The option of purchasing subsidized Obamacare plans for those earning above 100 percent of poverty was also criticized by Stephanie Burdick, a Salt Lake City resident who experienced a traumatic brain injury in 2015 and subsequently lost her job and employer-sponsored insurance.

Burdick said her disability benefits place her slightly over the federal poverty line, but her attempts to purchase Obamacare insurance have failed because the health-care exchange — and the broader Affordable Care Act — assumes that people like her will be covered under full Medicaid expansion.

“Very few of the policymakers understand this at all,” Burdick said. “I’d love for legislators to sit with me and fill out the paperwork and try to apply for the exchange and tell me how I’m going to afford the deductibles and the copays.”

She said she currently qualifies for Medicaid by paying back roughly $200 of her monthly disability benefits, which creates a “maze” of paperwork as she is newly disqualified and re-enrolled each month.

“I know people who don’t pay [back] because they can’t afford it,” she said. “They’re choosing to give up that health-care benefit — that they need because they are disabled. They’re giving that up because they can’t make their payments. That’s their rent.”

If the Legislature were to pass SB96 — which includes per-capita spending caps, work requirements and enrollment restrictions — Burdick said it could force her to move out of state to maintain her treatments.

“I might not be able to get speech therapy or vision therapy or migraine treatment,” she said. “I’m 30 years old. I’m intelligent, I still have a lot of capacity and potential.”

During the committee debate, Christensen said there would be some “personal responsibility” for Utahns earning more than 100 percent of poverty. But he said people in that situation should be able to find the money — around $25 each month depending on their income — to pay an insurance premium.
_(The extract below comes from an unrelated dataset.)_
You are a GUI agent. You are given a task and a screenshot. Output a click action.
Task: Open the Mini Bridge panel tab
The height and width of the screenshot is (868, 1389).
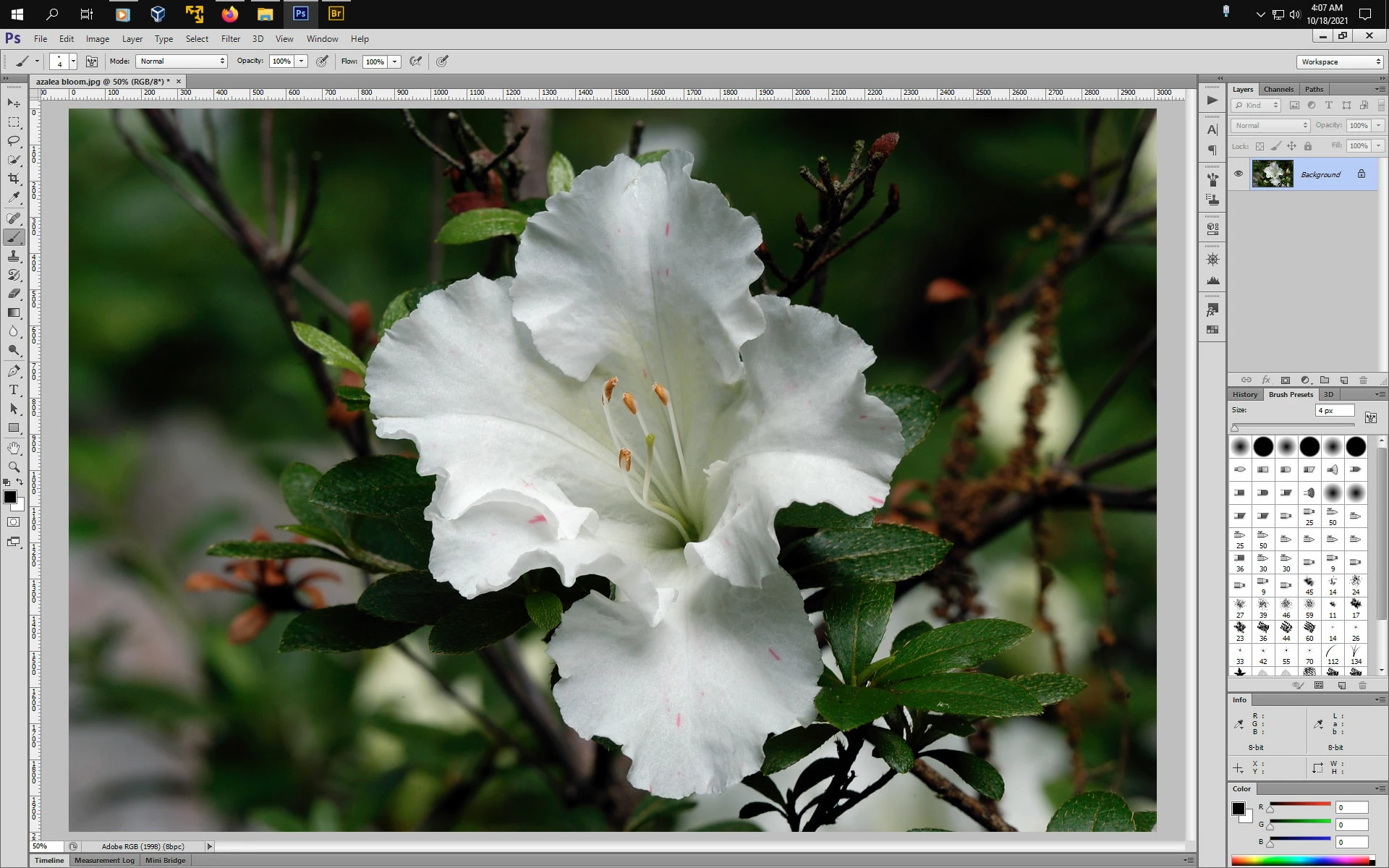click(x=165, y=860)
“It’s frustrating, it is absolutely frustrating,” he said. “We can’t pay for everything for everyone.”

And a member of the public, Meaghan Miller, argued in support of SB96, saying a hardworking family above the poverty line should be able to budget to afford insurance.

“We should encourage them to pull themselves up by their bootstraps,” she said.

Democrats on the committee spoke against the bill, saying there are less dramatic revisions that could address the cost of Prop 3, and that the budget estimates suggest there are two years before deficits must be addressed.

And Rep. Sue Duckworth, D-Magna, argued that the federal money brought to the state by Prop 3 would be an economic driver, paying the salaries of hospital and other medical staff who reside and pay sales taxes in the state.

“It’s taxable money that can go into our economy,” she said.

Another House bill, sponsored by Bountiful Republican and physician Rep. Ray Ward, would largely preserve Proposition 3, with alterations that generate a funding surplus for the state’s Medicaid costs. Ward said he does not expect his bill, HB210, to be released for a debate, but added that its framework adds to the dialogue surrounding SB96.

“Already there has been a lot of attention to the numbers in the bill, which show that there is a way to put the Medicaid expansion on a sound financial footing,” Ward said, “and I am hopeful that will make a difference to the discussion.”

Asked whether HB210 is part of any closed-door negotiations on SB96, Greg Hartley — chief of staff to House Speaker Brad Wilson, R-Kaysville — reaffirmed leadership’s support of Christensen’s bill, but added that “many conversations” are taking place over how to implement Medicaid expansion while protecting the state’s budget.

“SB96 provides coverage options to the same amount of people as Prop 3 with an enrollment date that mirrors the proposition,” Hartley said. “The proposal is a compassionate approach that ensures the long-term sustainability of Utah’s Medicaid program and we expect a robust debate on the House floor.”